(Stored items)
|---|
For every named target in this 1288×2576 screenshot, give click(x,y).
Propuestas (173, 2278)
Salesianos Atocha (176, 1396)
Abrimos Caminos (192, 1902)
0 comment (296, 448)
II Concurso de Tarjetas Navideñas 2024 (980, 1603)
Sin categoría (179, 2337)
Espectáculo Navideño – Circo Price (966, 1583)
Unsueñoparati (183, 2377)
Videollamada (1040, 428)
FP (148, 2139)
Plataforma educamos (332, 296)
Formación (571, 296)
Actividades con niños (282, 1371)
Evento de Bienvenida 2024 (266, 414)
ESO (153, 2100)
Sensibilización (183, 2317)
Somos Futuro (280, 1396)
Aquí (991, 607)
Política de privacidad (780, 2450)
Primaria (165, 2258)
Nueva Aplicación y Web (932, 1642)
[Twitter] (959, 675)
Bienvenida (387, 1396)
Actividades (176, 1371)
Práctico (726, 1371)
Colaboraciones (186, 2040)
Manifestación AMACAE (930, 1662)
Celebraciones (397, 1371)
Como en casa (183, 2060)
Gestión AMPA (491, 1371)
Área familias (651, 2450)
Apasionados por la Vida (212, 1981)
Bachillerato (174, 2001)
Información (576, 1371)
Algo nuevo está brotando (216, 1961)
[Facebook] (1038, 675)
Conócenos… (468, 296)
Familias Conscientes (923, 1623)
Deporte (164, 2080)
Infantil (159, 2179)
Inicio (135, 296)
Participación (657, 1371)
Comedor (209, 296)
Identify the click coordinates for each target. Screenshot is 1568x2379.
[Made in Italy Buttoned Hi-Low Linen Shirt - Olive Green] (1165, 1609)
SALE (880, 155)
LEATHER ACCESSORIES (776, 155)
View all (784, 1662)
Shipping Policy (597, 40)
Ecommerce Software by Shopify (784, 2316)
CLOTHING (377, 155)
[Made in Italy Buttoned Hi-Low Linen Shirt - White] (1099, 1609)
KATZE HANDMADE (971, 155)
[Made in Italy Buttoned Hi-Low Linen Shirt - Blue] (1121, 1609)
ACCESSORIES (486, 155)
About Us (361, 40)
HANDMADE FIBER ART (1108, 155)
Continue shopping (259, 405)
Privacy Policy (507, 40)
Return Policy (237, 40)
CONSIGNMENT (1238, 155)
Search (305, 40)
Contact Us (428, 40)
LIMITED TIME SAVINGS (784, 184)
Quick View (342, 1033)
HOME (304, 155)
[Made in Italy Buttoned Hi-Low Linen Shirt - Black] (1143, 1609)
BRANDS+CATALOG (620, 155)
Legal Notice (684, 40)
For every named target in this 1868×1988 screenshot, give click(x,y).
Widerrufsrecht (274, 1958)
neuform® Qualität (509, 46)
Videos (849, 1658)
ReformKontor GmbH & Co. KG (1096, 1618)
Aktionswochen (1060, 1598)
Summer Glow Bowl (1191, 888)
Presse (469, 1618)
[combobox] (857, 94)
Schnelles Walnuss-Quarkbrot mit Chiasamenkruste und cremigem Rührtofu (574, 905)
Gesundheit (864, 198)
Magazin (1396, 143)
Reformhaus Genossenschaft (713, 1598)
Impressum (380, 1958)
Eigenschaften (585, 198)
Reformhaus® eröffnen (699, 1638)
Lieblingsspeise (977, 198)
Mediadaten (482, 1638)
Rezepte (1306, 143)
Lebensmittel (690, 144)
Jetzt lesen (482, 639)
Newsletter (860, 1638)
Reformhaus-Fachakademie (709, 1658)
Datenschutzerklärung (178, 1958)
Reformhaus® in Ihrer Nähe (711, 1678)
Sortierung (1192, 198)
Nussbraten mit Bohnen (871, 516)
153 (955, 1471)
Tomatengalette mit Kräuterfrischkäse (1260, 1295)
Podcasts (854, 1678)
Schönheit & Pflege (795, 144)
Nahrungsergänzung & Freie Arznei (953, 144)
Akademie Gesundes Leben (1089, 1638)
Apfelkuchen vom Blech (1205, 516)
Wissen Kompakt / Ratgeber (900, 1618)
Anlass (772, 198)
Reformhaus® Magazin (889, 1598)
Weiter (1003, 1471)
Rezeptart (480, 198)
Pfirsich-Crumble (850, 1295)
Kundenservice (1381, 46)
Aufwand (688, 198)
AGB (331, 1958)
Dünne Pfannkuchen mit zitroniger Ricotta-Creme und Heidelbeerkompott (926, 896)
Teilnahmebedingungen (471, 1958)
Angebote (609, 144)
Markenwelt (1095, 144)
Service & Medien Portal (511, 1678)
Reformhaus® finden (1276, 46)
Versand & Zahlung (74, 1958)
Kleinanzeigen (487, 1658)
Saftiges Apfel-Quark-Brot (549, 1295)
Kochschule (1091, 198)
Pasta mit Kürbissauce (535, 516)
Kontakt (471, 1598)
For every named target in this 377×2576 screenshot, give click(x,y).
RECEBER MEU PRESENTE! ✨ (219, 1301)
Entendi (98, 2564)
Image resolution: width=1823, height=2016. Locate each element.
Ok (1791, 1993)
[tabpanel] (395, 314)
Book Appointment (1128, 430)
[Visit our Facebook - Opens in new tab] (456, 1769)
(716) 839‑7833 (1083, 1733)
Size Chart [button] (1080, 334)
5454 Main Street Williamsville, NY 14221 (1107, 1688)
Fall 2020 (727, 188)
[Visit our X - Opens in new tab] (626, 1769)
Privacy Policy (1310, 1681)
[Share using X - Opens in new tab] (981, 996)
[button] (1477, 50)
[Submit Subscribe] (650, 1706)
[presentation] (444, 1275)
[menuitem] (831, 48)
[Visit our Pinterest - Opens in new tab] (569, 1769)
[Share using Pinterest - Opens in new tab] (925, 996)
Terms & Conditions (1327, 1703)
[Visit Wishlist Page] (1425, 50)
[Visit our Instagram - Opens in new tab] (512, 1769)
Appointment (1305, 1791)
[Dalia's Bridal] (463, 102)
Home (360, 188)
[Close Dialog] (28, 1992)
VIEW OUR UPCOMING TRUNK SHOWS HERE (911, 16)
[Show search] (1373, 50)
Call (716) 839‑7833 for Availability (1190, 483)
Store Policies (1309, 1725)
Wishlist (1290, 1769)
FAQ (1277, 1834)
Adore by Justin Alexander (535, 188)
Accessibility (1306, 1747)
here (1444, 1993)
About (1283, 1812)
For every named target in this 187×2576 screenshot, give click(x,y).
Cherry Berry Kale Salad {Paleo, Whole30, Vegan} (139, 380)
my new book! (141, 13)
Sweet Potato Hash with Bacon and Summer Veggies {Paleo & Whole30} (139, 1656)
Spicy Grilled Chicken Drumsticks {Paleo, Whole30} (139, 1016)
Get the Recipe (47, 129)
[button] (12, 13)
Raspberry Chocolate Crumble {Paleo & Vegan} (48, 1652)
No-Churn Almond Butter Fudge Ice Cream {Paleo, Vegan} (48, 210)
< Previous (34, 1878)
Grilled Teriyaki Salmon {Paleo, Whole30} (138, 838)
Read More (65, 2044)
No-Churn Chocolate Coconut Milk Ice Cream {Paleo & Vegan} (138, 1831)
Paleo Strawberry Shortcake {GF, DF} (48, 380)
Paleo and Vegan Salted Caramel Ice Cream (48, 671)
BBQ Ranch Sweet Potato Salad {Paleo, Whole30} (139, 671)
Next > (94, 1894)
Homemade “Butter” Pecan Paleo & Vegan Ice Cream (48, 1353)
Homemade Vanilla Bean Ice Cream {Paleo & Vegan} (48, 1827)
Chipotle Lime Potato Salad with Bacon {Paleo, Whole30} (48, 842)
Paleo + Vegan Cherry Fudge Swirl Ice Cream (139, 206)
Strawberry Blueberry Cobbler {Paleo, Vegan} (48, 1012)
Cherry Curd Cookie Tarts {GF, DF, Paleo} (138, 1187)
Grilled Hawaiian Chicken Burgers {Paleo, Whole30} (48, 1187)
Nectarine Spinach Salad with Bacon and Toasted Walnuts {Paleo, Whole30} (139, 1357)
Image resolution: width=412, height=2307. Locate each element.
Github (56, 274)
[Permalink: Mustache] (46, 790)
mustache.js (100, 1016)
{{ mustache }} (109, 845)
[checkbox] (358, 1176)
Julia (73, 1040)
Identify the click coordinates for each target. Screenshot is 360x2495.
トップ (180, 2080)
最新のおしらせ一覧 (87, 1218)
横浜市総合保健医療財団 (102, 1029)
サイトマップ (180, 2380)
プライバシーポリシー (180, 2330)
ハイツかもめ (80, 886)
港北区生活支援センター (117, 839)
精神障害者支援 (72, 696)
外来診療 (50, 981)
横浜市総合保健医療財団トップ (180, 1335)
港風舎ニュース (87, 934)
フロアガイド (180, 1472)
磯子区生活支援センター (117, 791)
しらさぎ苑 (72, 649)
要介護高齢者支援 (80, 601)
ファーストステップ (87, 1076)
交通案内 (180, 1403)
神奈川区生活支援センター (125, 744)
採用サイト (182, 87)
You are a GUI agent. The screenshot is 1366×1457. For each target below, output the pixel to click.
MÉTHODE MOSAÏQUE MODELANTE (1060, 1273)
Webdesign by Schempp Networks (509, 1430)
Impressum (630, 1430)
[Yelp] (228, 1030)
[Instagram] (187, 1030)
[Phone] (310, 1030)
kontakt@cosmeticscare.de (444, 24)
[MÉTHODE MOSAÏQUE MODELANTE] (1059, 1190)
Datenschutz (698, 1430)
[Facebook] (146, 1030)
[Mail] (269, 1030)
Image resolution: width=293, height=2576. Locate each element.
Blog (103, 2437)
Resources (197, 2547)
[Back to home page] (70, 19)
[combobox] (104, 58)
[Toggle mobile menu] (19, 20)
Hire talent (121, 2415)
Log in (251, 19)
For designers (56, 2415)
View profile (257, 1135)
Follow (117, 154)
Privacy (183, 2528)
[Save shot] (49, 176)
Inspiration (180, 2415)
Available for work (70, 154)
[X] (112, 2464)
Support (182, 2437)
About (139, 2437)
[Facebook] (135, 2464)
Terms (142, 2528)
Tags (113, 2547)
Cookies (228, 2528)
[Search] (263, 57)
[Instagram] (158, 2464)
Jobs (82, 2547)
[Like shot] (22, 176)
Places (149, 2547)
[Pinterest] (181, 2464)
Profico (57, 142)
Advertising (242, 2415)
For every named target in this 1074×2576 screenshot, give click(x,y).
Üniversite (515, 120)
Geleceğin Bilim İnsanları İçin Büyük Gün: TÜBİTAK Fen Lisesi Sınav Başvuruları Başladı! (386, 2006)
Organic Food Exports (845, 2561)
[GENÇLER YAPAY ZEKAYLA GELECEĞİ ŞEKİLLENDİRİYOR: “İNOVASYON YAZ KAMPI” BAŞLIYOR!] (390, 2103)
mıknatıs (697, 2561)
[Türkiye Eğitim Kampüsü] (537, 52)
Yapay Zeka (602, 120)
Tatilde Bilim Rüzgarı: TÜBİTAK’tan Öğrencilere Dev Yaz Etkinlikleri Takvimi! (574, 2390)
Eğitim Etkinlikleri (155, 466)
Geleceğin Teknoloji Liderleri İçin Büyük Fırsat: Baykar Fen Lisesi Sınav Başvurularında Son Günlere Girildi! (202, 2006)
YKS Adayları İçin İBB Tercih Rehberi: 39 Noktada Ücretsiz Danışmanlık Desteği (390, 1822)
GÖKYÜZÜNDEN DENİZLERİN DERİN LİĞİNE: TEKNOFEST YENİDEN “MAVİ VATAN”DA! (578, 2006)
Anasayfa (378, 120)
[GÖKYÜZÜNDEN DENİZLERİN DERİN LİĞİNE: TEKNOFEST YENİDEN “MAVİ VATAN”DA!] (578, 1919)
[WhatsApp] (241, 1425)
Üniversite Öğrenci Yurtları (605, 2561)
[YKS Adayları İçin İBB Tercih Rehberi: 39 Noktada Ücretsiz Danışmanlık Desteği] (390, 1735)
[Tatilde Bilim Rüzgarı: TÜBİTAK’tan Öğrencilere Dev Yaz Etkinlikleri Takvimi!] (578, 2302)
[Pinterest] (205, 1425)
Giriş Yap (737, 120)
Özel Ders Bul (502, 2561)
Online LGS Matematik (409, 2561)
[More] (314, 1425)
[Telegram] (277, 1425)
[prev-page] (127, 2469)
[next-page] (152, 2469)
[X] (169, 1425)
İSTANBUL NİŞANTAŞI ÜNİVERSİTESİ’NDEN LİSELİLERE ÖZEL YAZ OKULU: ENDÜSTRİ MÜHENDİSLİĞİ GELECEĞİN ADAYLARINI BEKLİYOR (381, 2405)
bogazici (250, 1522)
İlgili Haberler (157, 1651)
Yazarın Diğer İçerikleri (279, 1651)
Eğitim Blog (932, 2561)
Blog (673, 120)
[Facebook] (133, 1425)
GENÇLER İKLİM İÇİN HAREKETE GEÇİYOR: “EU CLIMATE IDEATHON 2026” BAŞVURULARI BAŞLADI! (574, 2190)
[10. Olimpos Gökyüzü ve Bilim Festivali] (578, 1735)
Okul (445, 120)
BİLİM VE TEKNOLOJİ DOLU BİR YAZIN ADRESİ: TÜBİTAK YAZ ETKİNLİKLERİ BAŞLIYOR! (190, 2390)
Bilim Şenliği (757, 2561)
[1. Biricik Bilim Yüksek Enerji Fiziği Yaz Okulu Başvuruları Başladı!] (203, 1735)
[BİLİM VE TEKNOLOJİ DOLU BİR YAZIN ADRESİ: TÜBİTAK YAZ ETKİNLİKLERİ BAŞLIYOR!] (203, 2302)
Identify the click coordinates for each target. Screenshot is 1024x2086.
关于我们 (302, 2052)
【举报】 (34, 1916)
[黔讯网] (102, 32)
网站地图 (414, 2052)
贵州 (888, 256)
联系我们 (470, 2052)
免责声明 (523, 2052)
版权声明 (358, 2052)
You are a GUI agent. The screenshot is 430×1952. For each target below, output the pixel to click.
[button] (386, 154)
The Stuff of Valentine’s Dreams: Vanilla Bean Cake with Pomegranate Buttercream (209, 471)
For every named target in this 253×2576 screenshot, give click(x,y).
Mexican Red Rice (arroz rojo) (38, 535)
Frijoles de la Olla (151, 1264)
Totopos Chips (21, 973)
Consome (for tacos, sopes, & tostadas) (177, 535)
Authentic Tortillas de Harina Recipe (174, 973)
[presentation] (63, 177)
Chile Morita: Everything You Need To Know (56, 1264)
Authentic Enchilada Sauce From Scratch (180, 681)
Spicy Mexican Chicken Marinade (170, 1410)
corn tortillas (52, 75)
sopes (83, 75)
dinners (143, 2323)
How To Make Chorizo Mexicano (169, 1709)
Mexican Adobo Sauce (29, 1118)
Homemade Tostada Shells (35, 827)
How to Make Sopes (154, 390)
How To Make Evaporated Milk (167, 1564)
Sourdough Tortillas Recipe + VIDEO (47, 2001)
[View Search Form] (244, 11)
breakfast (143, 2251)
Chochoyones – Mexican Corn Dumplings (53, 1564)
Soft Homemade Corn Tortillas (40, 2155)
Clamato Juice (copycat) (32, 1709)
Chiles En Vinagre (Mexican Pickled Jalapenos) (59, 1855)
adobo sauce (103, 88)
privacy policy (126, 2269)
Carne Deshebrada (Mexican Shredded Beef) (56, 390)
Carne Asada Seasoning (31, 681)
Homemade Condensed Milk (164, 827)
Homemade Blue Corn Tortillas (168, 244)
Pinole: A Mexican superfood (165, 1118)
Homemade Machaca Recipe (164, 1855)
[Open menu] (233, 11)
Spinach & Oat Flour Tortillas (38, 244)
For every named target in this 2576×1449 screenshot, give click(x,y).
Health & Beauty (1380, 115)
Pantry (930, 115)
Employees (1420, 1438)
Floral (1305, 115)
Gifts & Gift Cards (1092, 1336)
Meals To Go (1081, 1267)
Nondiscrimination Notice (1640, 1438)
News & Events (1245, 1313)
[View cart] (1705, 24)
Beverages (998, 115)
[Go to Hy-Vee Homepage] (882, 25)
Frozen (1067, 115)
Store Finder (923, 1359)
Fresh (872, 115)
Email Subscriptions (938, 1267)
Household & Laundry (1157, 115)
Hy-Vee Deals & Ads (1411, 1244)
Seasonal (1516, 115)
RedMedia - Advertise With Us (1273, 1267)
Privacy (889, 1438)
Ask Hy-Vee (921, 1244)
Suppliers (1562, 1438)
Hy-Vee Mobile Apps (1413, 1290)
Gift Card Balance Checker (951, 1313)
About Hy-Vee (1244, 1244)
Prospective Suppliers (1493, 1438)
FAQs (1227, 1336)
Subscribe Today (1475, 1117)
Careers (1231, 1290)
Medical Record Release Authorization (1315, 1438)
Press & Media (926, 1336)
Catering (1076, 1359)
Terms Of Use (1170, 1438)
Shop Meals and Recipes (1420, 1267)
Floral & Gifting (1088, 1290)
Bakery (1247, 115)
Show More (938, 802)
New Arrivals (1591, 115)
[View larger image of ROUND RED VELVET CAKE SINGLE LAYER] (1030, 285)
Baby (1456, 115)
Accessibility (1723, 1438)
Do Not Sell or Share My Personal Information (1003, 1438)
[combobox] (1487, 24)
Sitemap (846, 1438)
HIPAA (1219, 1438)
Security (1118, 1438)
|---|
*Exercise goal*:
From the data above, output exactly the lines between the one containing "Screenshot is 360x2495." and the one containing "しらさぎ苑 (72, 649)", counting both of them.

*Reply to the task*:
Identify the click coordinates for each target. Screenshot is 360x2495.
トップ (180, 2080)
最新のおしらせ一覧 (87, 1218)
横浜市総合保健医療財団 (102, 1029)
サイトマップ (180, 2380)
プライバシーポリシー (180, 2330)
ハイツかもめ (80, 886)
港北区生活支援センター (117, 839)
精神障害者支援 (72, 696)
外来診療 (50, 981)
横浜市総合保健医療財団トップ (180, 1335)
港風舎ニュース (87, 934)
フロアガイド (180, 1472)
磯子区生活支援センター (117, 791)
しらさぎ苑 (72, 649)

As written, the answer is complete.